Organized by Consulate-General of Japan in Toronto and Munk School of Global Affairs
CENTRE FOR THE STUDY OF GLOBAL JAPAN PRESENTS JAPAN NOW LECTURE SERIES
Japan’s combination of economic success and conservative dominance from the 1950s into the early 1990s was the consequence of what Pempel calls “developmentalism.”
The term involves more than the well-studied ‘developmental state.’ Most particularly, the Japanese success story relied on a specific and unusual socio-economic alignment; a positive sum relationship between state direction and corporate creativity; and Japan’s Cold War security and economic partnership with the United States. The combination unleashed a positive cycle of economic development and conservative political strength.
Japan’s positive cycle was challenged by two external changes: first, the breakdown in diplomatic and security bipolarity that began with the Nixon visits to China and the Deng economic reforms; and second, the challenges from increased power of global finance and multinational production networks. These external global shifts undercut the Japan’s prevailing model and opened the challenge to find a suitable substitute.
That search has continued for over twenty years resulting in some successes and many false starts. Professor Pempel’s talk will examine the relationship between this more complete understanding of developmentalism as the roots of Japan’s early successes and the subsequent difficulties of finding its adequate replacement.

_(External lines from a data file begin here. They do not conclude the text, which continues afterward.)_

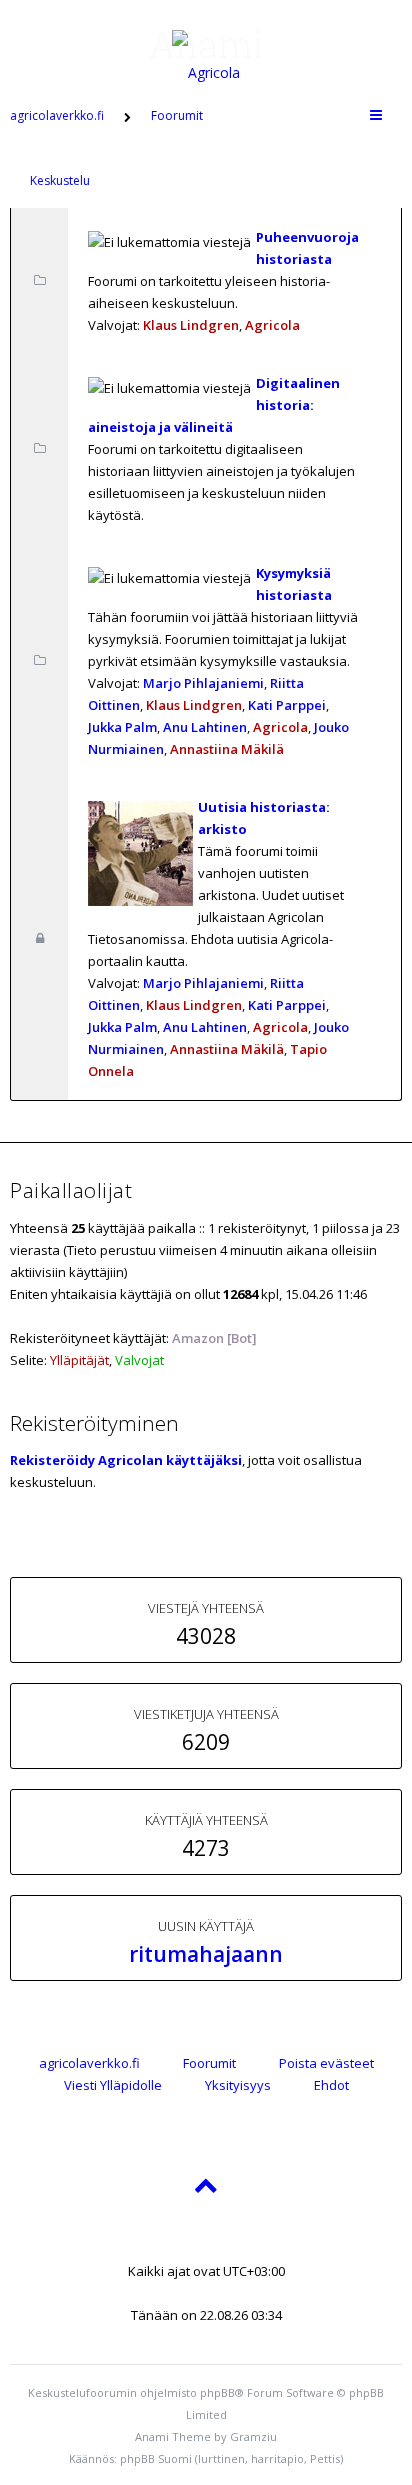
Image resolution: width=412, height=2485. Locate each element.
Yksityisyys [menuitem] (238, 2085)
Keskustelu (60, 180)
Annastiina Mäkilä (227, 749)
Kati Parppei (287, 705)
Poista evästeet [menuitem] (326, 2063)
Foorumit (209, 2063)
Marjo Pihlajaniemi (203, 683)
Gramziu (253, 2436)
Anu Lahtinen (205, 727)
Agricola (272, 325)
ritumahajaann (206, 1954)
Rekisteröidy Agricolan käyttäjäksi (126, 1460)
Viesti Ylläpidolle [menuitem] (113, 2085)
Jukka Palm (122, 727)
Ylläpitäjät (79, 1360)
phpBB (217, 2392)
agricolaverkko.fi (89, 2063)
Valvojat (139, 1360)
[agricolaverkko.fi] (206, 44)
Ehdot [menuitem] (331, 2085)
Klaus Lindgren (191, 325)
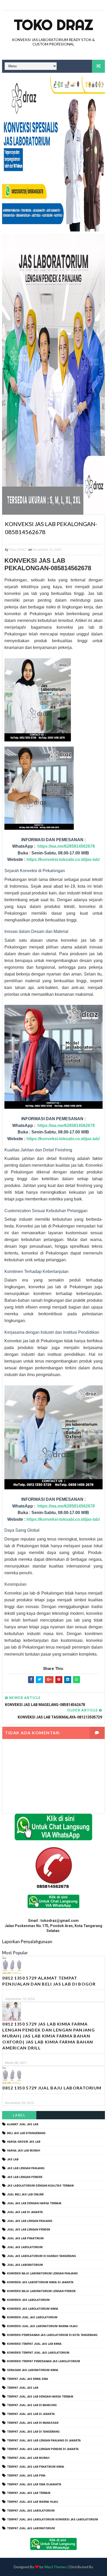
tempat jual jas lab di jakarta (31, 2414)
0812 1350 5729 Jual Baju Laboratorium (51, 2087)
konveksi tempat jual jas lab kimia (34, 2344)
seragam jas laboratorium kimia (32, 2370)
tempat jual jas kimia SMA (27, 2379)
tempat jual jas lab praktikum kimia (35, 2466)
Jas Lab (12, 2159)
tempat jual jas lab (22, 2387)
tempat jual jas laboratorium (31, 2528)
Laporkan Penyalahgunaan (27, 1941)
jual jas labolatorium (25, 2247)
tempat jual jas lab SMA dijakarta (34, 2484)
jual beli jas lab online (25, 2194)
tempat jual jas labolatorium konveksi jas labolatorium (52, 2519)
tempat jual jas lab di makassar (32, 2423)
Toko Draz (53, 25)
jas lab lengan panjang (25, 2168)
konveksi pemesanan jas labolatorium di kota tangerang (52, 2335)
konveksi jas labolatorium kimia (32, 2309)
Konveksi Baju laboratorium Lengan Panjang (42, 2273)
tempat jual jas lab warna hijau (32, 2502)
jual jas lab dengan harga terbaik (34, 2203)
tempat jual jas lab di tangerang (33, 2431)
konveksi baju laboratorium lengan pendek (41, 2291)
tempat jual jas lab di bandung (32, 2405)
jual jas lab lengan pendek (28, 2229)
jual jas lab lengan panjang (29, 2221)
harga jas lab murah (23, 2150)
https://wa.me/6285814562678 (66, 846)
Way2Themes (55, 2567)
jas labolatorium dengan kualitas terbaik (40, 2185)
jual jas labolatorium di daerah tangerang (41, 2256)
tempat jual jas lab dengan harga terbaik (40, 2396)
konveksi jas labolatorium (28, 2300)
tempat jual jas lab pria (26, 2475)
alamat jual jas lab (22, 2124)
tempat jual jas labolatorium (31, 2510)
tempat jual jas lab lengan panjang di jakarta (44, 2440)
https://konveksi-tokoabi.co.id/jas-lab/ (63, 859)
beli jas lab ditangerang (26, 2133)
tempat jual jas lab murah (28, 2458)
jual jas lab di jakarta (25, 2212)
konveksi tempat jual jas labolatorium (38, 2352)
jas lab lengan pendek (24, 2177)
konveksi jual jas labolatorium (32, 2317)
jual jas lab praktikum (25, 2238)
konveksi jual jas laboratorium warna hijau (42, 2326)
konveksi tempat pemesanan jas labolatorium (43, 2361)
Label (19, 2115)
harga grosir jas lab (23, 2141)
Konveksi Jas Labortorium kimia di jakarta (40, 2282)
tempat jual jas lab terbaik (28, 2493)
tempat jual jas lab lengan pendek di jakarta (43, 2449)
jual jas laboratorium (25, 2265)
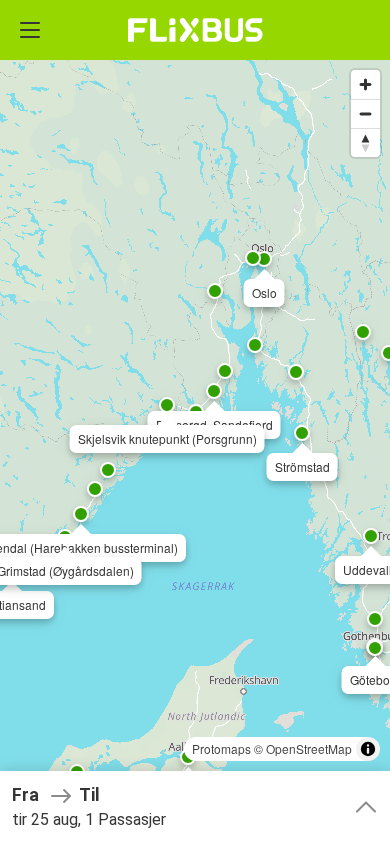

SPEAKER T.J. Pempel Jack M. Forcey Professor of Political Science, University of California, Berkeley
T.J. Pempel is Jack M. Forcey Professor of Political Science at the University of California, Berkeley. His research focuses on Japan’s political economy, economic and security issues in East Asia, and Asian regionalism. His most recent book with Keiichi Tsunekawa is “Two Crises, Different Outcomes: East Asia and Global Finance” (Cornell University Press).